Yo ya no podía escribir; la ficción era innecesaria.
Después de
comer, caminé un poco por las aceras que llevaban al bosque. La noche era
oscura y el aire fresco y agradable. El reptil de las luces huía hasta
perderse. La reverberación producía en el asfalto un efecto de agua. Por la
avenida caminaban obreros ociosos y parejas vestidas en traje de noche e
individuos solos, apresurados. En aquella ciudad vivían cuatro millones de
seres. Se les sentía especiosamente dispersos, ocupados en sus quehaceres
infinitamente múltiples; pero, a veces, una sola palabra de alerta los conmovía
como si se hubiera tratado de una sola alma. Esta palabra podía crear un fondo
de excitación y cansancio. Los hombres levantaban caras hoscas al anuncio de
las alarmas. ¿Otra vez?, se preguntaban.
Y cada día
parecía traer, amenazante, su “otra vez”.
Me detuve a
la puerta de un cinematógrafo y leí el programa y saqué mi boleto, y entré.

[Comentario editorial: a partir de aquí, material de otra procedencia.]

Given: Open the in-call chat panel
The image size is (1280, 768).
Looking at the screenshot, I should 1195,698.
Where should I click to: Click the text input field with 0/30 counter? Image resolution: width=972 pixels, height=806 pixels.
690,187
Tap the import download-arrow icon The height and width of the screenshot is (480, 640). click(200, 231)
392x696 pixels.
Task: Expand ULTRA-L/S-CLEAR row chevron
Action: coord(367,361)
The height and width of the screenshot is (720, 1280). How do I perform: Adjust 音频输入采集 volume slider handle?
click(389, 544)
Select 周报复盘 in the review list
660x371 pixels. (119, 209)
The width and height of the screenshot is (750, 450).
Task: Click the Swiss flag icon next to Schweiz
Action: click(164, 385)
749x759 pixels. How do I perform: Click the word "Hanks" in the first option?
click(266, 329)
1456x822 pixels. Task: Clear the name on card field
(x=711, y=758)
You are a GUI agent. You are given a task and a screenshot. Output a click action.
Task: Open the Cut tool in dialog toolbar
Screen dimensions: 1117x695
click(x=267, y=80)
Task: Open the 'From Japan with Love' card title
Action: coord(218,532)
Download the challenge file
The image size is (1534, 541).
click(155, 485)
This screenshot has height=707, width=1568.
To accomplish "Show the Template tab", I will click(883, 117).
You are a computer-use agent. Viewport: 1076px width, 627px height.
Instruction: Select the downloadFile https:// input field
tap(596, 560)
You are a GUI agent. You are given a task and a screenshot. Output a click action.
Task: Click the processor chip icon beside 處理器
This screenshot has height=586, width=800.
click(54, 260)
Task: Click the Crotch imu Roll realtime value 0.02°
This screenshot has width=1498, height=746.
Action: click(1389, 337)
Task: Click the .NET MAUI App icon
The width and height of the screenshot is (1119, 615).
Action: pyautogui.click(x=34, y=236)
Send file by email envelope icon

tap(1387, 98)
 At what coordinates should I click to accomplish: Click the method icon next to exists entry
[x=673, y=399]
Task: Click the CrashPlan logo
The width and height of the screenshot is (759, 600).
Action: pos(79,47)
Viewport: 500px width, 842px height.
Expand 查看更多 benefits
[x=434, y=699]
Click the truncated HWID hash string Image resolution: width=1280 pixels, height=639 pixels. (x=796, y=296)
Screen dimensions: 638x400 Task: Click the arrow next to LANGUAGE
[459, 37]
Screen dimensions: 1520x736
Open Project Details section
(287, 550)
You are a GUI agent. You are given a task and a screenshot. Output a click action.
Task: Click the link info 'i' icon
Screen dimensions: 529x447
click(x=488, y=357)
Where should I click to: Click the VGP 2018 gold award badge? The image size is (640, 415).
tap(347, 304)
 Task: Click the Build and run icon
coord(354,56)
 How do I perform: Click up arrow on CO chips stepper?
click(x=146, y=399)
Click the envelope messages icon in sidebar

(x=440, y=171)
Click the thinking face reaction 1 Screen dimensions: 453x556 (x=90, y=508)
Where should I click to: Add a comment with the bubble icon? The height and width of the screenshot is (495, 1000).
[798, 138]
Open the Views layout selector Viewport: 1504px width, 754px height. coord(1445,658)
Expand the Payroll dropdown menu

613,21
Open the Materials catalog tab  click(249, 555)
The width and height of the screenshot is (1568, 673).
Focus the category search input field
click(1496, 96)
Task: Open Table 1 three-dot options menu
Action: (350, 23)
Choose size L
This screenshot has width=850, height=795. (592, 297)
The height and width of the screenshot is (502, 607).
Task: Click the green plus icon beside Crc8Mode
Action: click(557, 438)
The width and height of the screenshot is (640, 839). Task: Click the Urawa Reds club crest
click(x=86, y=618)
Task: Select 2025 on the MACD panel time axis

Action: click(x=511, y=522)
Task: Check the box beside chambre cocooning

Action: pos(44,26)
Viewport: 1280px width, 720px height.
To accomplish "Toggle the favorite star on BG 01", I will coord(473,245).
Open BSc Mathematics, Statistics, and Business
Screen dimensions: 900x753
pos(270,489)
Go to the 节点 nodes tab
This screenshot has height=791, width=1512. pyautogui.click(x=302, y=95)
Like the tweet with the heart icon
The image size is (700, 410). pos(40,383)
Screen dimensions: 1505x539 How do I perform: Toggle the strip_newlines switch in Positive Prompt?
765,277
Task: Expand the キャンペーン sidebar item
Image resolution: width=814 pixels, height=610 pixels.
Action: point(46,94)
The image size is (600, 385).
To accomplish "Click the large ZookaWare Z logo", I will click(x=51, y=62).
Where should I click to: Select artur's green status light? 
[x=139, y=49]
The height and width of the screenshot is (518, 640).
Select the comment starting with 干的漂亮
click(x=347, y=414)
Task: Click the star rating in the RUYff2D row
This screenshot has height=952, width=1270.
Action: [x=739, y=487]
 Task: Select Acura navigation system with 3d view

Luego volví al café Royal, donde había una turba bebiendo whisky.
Pero nada de
eso podía distraerme. Volvía a mi casa arrasado de preocupación y de soledad,
irritado de aridez. Me tendía en la cama, con la luz prendida, con la ventana
abierta. El tiempo marchaba. Fuera estaba la humanidad; aquí dentro, tendido en
la cama, un hombre, un hombre del mundo. ¿Qué cosa nos iba a juntar al fin?
¿Qué cosa podía llevarme al cauce de la humanidad con ese destino con que el
fruto vuelve a la tierra? El tiempo marchaba. Al fin me desvestía, me acostaba,
extinguía la luz del cuarto, entraba un rectángulo de claridad lunar. Oía los
vehículos lejos, luego cerca, al lado; luego otra vez lejos.
Había sido un
año árido. ¡Qué año árido en el mundo! Desazón y guerra de hombre a hombre y
prevenciones y pavor y muerte. Muerte que caminaba y que esperaba,
tormentosamente, su renacimiento y su salud.